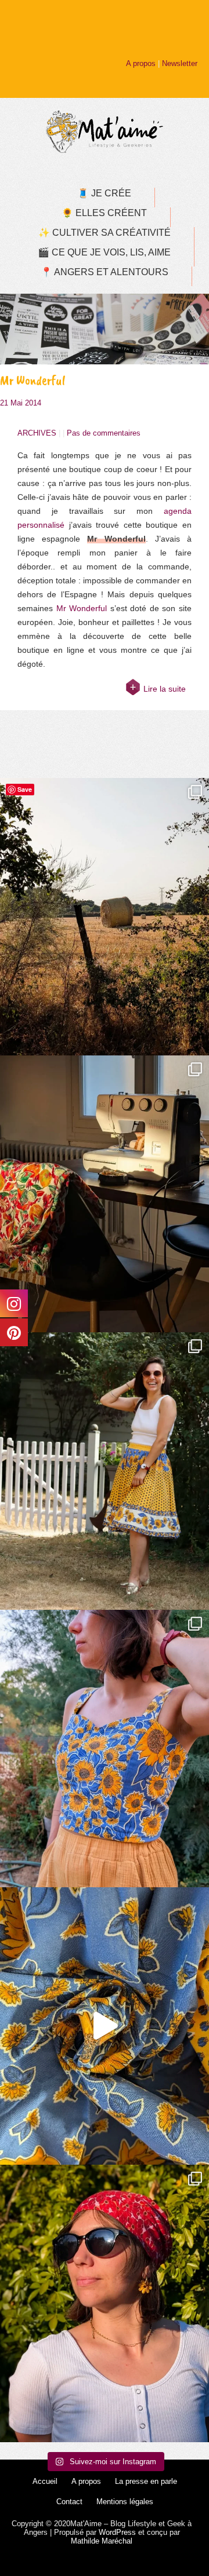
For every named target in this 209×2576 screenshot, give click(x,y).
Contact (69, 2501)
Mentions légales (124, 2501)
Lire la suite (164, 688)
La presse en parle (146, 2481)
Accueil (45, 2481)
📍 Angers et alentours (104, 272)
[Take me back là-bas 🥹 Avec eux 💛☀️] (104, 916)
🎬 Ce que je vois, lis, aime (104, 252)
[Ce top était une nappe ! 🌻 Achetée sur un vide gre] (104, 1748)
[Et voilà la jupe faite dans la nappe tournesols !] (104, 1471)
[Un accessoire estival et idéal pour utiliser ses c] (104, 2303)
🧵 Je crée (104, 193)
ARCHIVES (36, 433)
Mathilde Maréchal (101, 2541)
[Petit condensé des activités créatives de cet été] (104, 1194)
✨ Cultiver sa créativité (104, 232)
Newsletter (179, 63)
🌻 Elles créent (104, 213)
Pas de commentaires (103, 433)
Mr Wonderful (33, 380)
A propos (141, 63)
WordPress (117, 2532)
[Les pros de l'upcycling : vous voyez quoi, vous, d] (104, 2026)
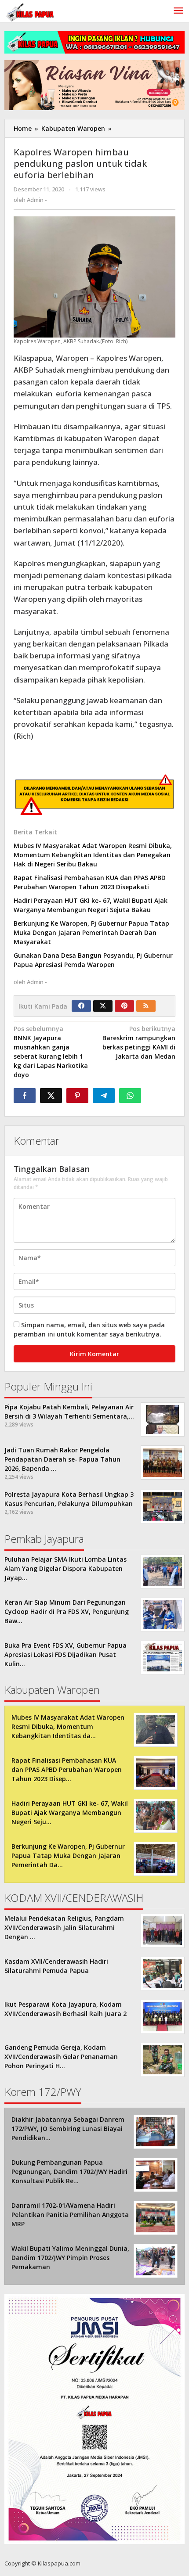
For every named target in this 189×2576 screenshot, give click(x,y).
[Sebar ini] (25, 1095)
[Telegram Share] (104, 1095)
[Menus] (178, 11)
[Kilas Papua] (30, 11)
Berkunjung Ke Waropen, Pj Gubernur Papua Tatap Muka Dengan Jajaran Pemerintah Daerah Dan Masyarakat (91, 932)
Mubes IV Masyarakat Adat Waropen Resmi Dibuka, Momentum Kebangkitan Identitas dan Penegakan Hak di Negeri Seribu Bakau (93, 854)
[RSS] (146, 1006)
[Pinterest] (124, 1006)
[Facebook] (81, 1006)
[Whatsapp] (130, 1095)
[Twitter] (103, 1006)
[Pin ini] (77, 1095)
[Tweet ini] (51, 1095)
--
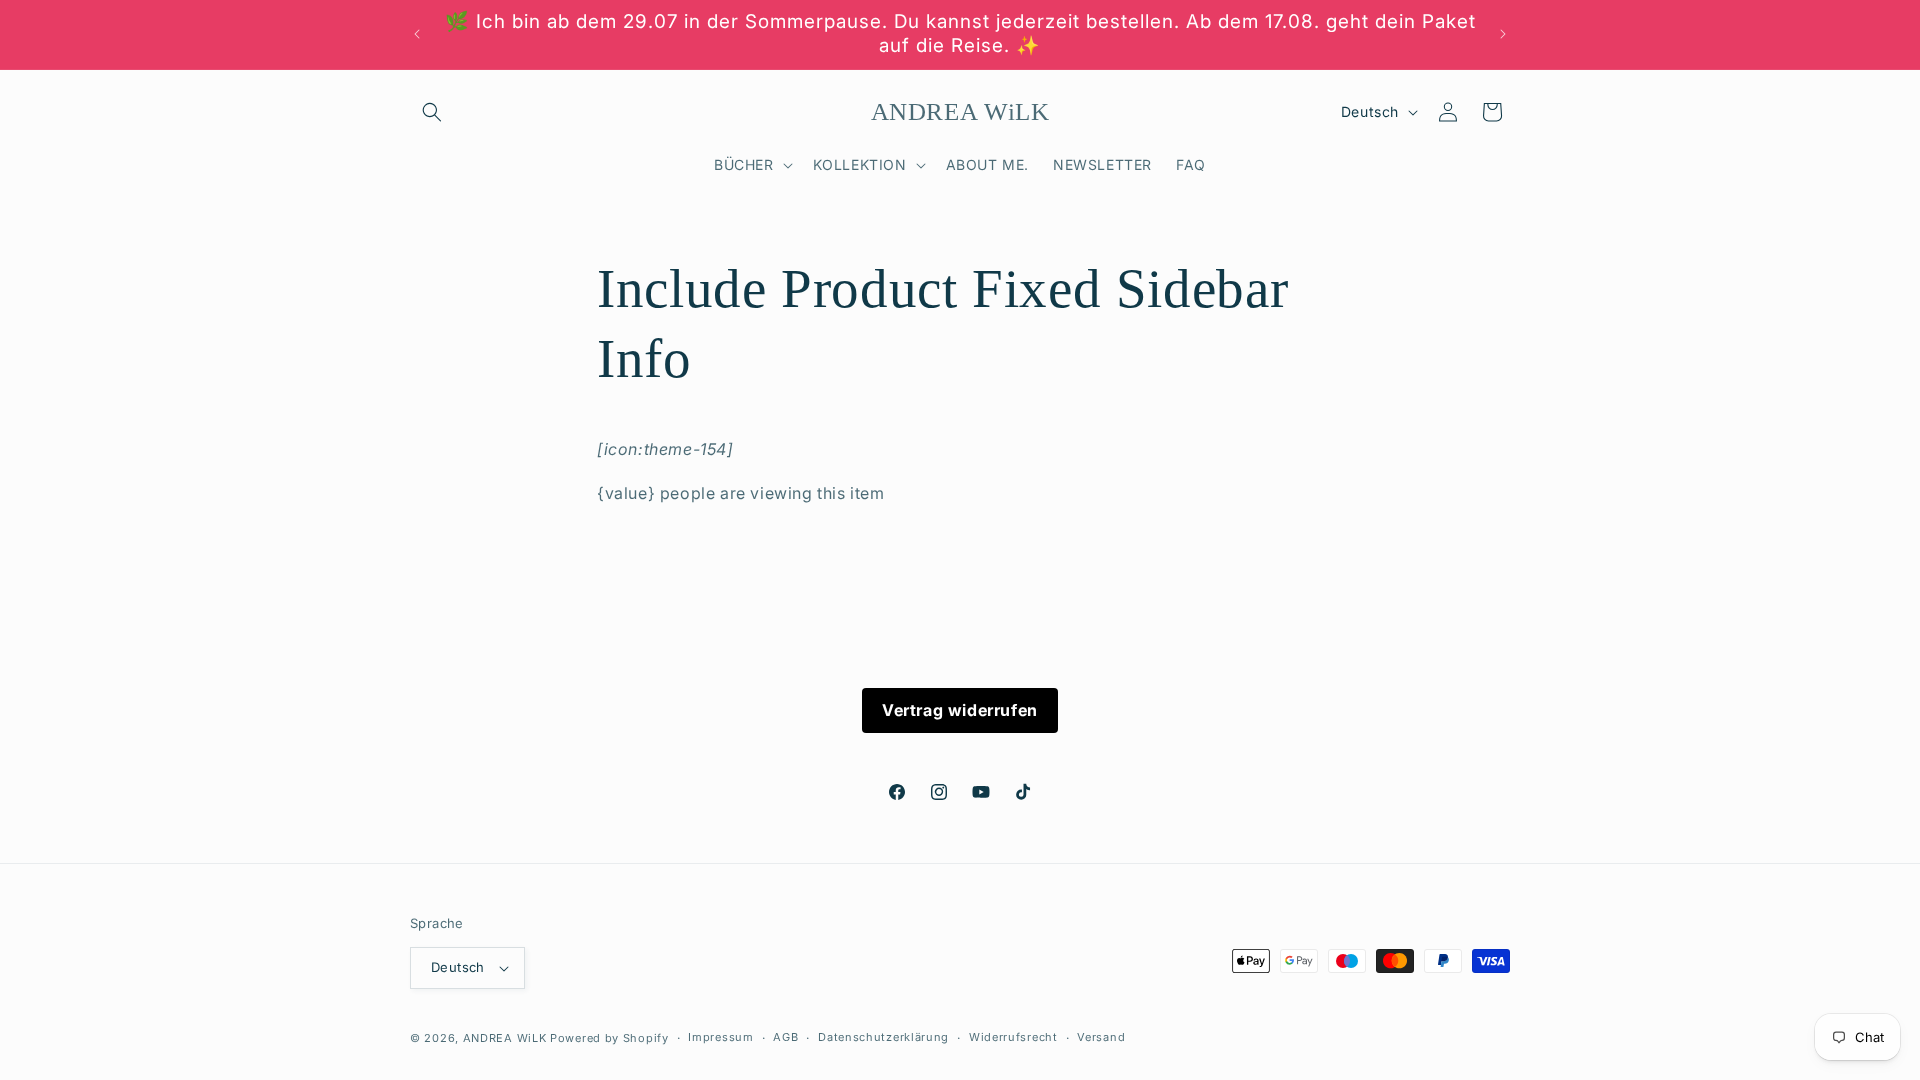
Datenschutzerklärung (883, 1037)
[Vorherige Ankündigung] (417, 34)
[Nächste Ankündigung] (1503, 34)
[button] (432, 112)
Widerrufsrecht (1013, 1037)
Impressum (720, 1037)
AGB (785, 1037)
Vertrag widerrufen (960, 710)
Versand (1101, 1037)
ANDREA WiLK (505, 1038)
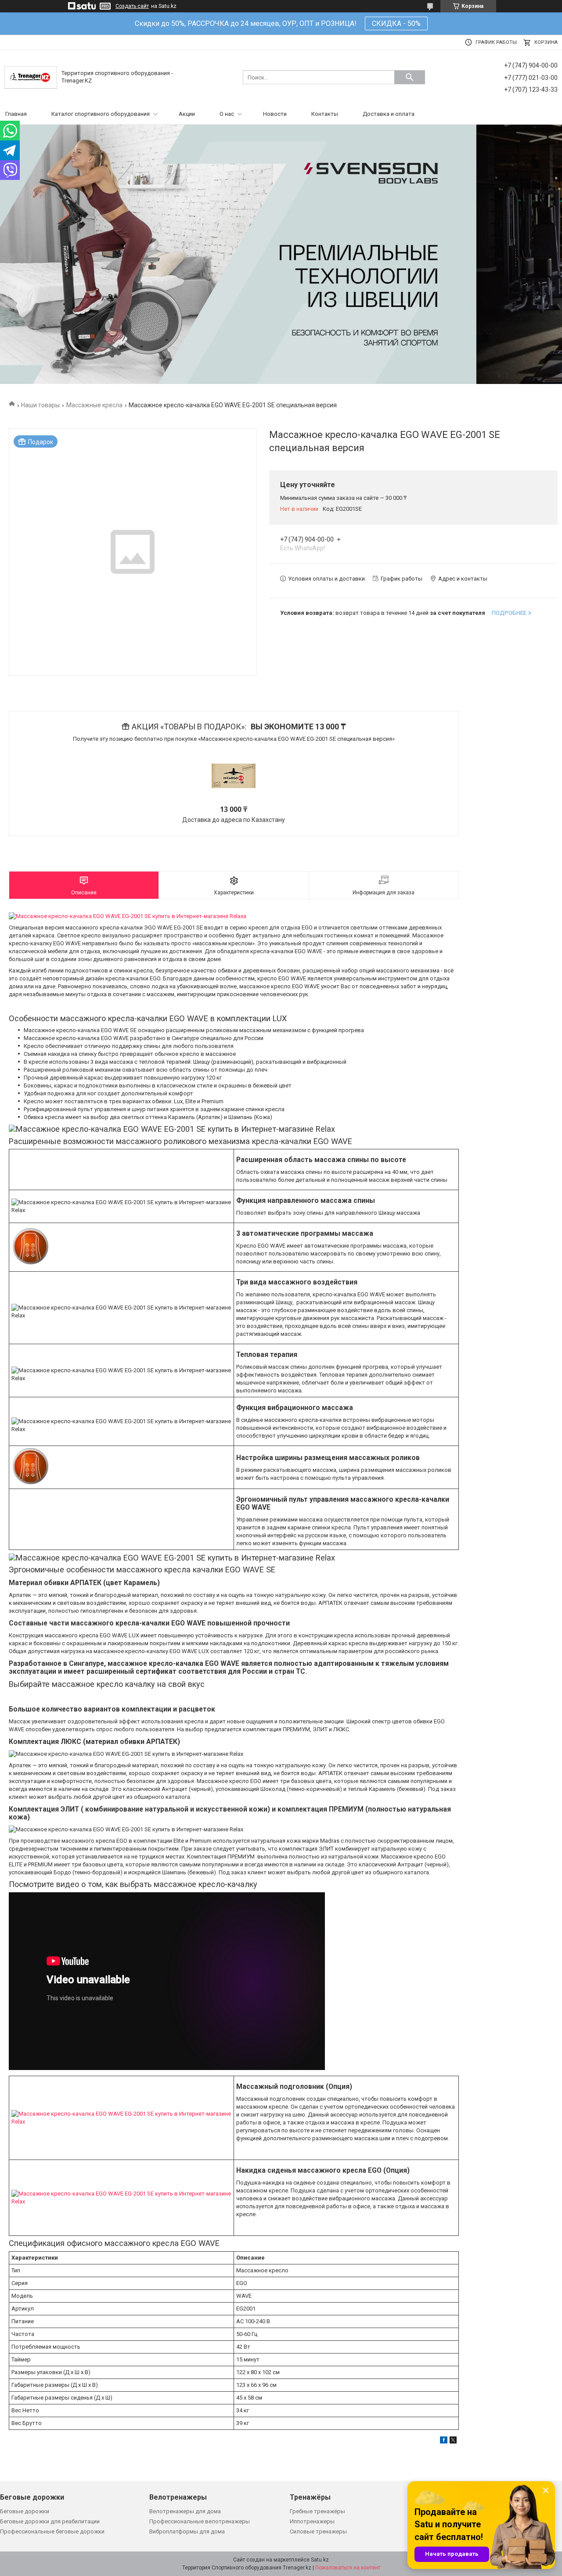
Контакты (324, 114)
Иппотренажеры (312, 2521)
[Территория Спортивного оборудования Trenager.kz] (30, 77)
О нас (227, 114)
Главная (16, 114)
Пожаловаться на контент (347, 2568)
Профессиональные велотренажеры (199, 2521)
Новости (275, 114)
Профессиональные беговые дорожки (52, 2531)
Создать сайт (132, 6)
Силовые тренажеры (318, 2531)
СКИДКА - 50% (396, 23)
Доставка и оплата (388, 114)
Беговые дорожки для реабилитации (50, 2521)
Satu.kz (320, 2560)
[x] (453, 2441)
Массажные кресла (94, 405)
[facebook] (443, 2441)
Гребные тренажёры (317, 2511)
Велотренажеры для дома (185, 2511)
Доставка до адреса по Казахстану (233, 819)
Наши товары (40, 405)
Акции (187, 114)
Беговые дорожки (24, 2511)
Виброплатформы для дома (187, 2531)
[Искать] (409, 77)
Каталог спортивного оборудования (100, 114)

=== WHAT YOU NEED TO DO ===
Lay out the data running from the line containing "[Telegram Share] (104, 1095)" through the line containing "[Facebook] (81, 1006)", both ends included, as a Markdown table with the columns Row and Data line. Give each line its own number and skip any blank lines.

=== RESULT ===
| Row | Data line |
|---|---|
| 1 | [Telegram Share] (104, 1095) |
| 2 | [Menus] (178, 11) |
| 3 | [Kilas Papua] (30, 11) |
| 4 | Berkunjung Ke Waropen, Pj Gubernur Papua Tatap Muka Dengan Jajaran Pemerintah Daerah Dan Masyarakat (91, 932) |
| 5 | Mubes IV Masyarakat Adat Waropen Resmi Dibuka, Momentum Kebangkitan Identitas dan Penegakan Hak di Negeri Seribu Bakau (93, 854) |
| 6 | [RSS] (146, 1006) |
| 7 | [Pinterest] (124, 1006) |
| 8 | [Facebook] (81, 1006) |